Die blühende Torontáler Gemeinde Gyertyámos war an den beiden Pfingstfeiertagen der Schauplatz schöner Festlichkeiten. Man feierte Feste der Kultur,der Arbeit und des Fortschritts. Der „Südungarische landwirtschaftliche Bauernverein“ hat dem Kranze seiner Verdienste durch die Arrangirung dieser Festlichkeiten abermals ein Lorbeerblatt hinzugefügt. Aus Nah und Fern, von überall, wo der Bauernverein Mitglieder besitzt, waren Gäste – an 2000 Personen – erschienen, um Zeugen der wirtschaftlichen Erfolge und Bestrebungen der Gyertyámoser zu sein. Ein besonderes Illustre erhielt das Arrangement durch die Enthüllung des Bildes „Einzug der Deutschen in Ungarn“, das von einem engeren Landsmann gemalen, doppelt an Werth gewann.
Lobend und anerkennend als Beweis für die Nüchternheit und Taktik der Gyertyámoser Bewohnerschaft, sowie des arrangirenden Bauernvereins muß hervorgehoben werden, dass trotzdem die Wahlpolitik gerade in diesem Bezirke höhere Wellen schlägt und eben jetzt nahe vor der Entscheidung steht, kein Misston die Harmonie der Festtage störte. Es verdient dies besonders darum hervorgehoben zu werden, da der Bezirk in zwei Lager gespalten und der Kandidat der einen Partei Julius Hódy[1] persönlich zu dem Feste erschienen war. Ebenso war der gewesene sächsische Abgeordnete Coppony[2] aus Brassó mit einigen Prinzipiengenossen erschienen. Doch keinerlei Zwischenfall hemmte den programmgemäßen Verlauf. Die Politik war gänzlich ausgeschaltet.
Ueber den Verlauf der Festlichkeiten erhalten wir folgenden Bericht:

Empfang der Gäste – Serenaden.

Schon Samstag mit den Nachmittagszügen trafen zahlreiche Festteilnehmer in Gyertyámos ein. Unter Anderen auch die Fahnenmutter Frau Röser mit ihrem Gemahl Johann Röser sen., Inhaber des bekannten Handelslehrinstituts in Budapest.
Abends fanden zu Ehren der beiden Fahnenmütter Frau Elisabeth Römer und Frau Johann Röser Lampionserenaden statt, die einen imposanten Verlauf nahmen. Mit den verschiedenen Zügen am Sonntag, selbst noch am Montag langten stets große Gruppen an Besuchern ein, die jedes Mal am Bahnhof duch das Komitè empfangen und unter klingendem Spiel in die Ortschaft geleitet wurden. Der ganze Weg bis dahin, sowie die Gemeinde selbst trug reichlichen Fahnenschmuck und waren auch an mehreren Stellen Triumphpforten errichtet.

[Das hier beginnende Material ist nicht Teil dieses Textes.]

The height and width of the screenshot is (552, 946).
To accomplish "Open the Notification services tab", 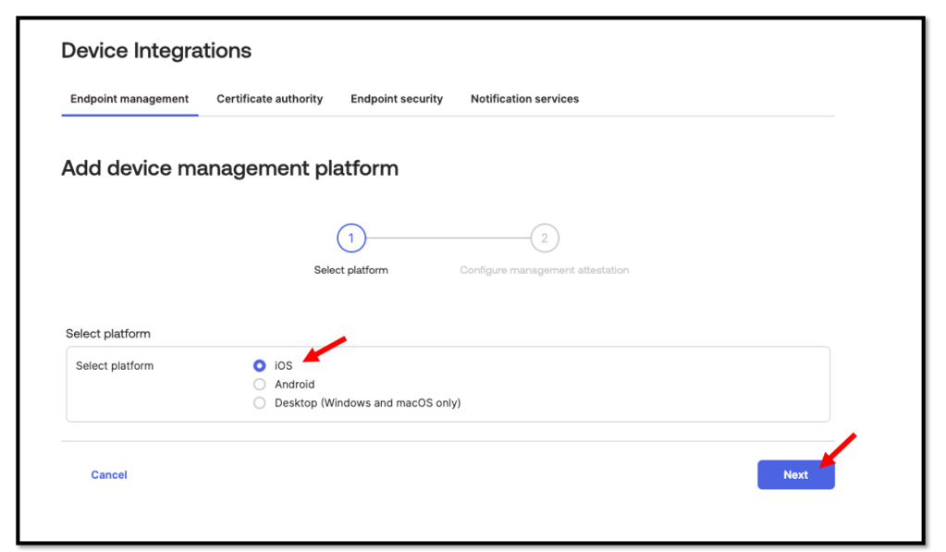I will [524, 99].
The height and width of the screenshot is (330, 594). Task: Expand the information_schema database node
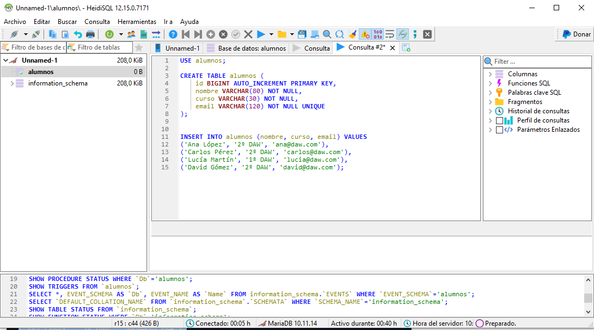click(13, 83)
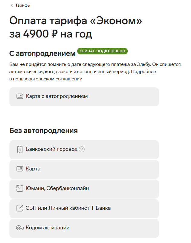
Task: Open the question mark hint beside «Банковский перевод»
Action: [x=81, y=150]
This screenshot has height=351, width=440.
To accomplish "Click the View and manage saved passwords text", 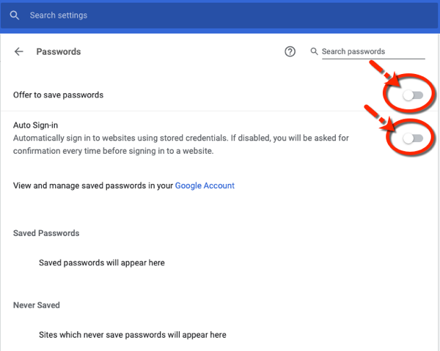I will 93,185.
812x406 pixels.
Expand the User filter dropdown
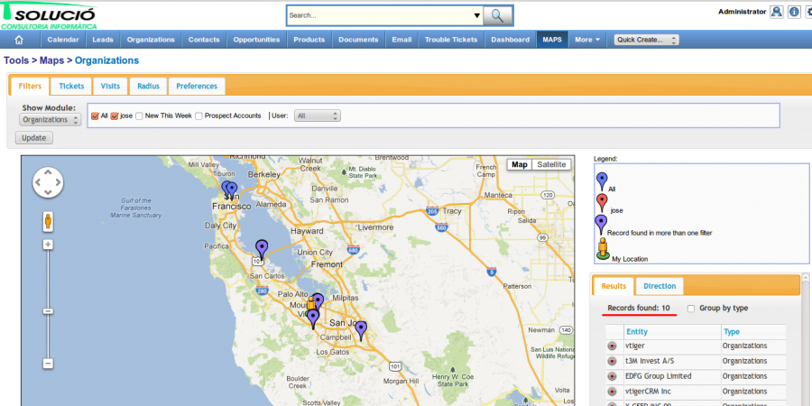coord(318,115)
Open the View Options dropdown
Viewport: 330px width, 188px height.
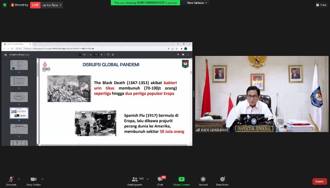click(x=197, y=3)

Eröffnung der Gewerbeausstellung.

Am Pfingstmontag um 8 Uhr Früh fand sodann die feierliche Eröffnung der Gewerbeausstellung statt. Zuerst begrüßte der Präses der Ausstellungskommission Anton Gamauf die erschienenen Festgäste, worauf der Protektor dieser Ausstellung Julius Hódy eine Ansprache hielt. Die heutige Feier ist keine politische, sagt Redner, sondern ein Fest der Arbeit. Landwirthe und Gewerbetreibende legen Zeugnis ab, was Arbeit und Fleiß zustande gebracht. Abtdomherr Franz Blaskovics konstatirt ebenfalls mit Freude, dass das Werk der Gyertyámoser Bevölkerung uns den Beweis geliefert, was ein arbeitsames Volk zu schaffen im Stande ist, denn trotzdem die Einwohnerschaft zumeist aus Landwirthen besteht, blüht hier auch ein ganz tüchtiger Gewerbestand. Er erklärt die Ausstellung für eröffnet und fordert die Anwesenden zu einem Rundgang in der Industriehalle und der Maschinenexpositur auf.
Noch sang der „Gyertyámoser Männergesangverein“ den „Hymnus“, worauf die Besichtigung der Ausstallung begann. In einem geräumigen eigens zu diesem Zwecke solid erbauten Gebäude finden wir eine ganz hübsche Expoition der verschiedensten gewerblichen Produkte. Besonders überraschend sind die Leistungen der Gyertyámoser Tischler, die ihre Erzeugnisse in separaten Interiuers ausgestellt. Ganz besonders fiel eine Schlafzimmer-Einrichtung der Dampftischlerei Josef Wechselberger auf, die mit Brandmalerei ausgestattet auf künstlerischen Werth Anspruch erheben darf. Doch auch die übrigen Gegenstände, auf deren Aufzählung einzugehen der Raum unseres Blattes leider nicht gestattet, beweisen, dass der Gewerbestand Gyertyámos den Ansprüchen der heutigen Zeit vollkommen Genüge zu leisten im Stande ist.
An der Ausstellung betheiligten sich insgesammt 51 Gewerbetreibende mit 134 Gegenstände, ferner in der Hausindustrieabtheilung zahlreiche Damen mit 750 Gegenstände.
Am freien Platze außerhalb des Pavillons waren eine schöne Exposition landwirtschaftlicher Maschinen, sowie die Erzeugnisse der beiden Gyertyámoser Ziegeleien hübsch gruppirt.

Bildenthüllung.

Den Glanzpunkt der Gyertyámoser Festtage bestand in der Enthüllung des Bildes „Der Einzug der Deutschen nach Ungarn“.
Dieses Bild ist in einer besonderen Abtheilung der Ausstellung – mit noch mehreren hübschen Schöpfungen des Malers Stefan Jäger, der dieses gemalt, untergebracht. Es ist ein 6 Meter langes und 2 Meter hohes Oelgemälde in drei Theilen und stellt in einer künstlerisch und historisch treuen Ausführung drei Momente dar: 1. Am Wege der Wanderung, 2. Rast beim Ankommen in der neue Heimath und 3. die eigentliche Ansiedlung. Von dem Bilde wurden bereits eine Anzahl Kopien in künstlerischem Druck angefertigt und wurden an das Publikum verkauft.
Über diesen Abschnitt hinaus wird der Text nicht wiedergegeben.